- What you are asked to do -
Format each line of the rows below as a string in a JSON list, one string per line. Leave out the blank lines.
===== Recorded data =====
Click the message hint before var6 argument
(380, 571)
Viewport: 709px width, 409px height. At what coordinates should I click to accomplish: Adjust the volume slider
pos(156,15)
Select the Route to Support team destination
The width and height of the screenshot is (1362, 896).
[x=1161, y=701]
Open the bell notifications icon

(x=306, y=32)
=====
- Solution to this exercise -
[
  "Click the message hint before var6 argument",
  "(380, 571)",
  "Viewport: 709px width, 409px height. At what coordinates should I click to accomplish: Adjust the volume slider",
  "pos(156,15)",
  "Select the Route to Support team destination",
  "The width and height of the screenshot is (1362, 896).",
  "[x=1161, y=701]",
  "Open the bell notifications icon",
  "(x=306, y=32)"
]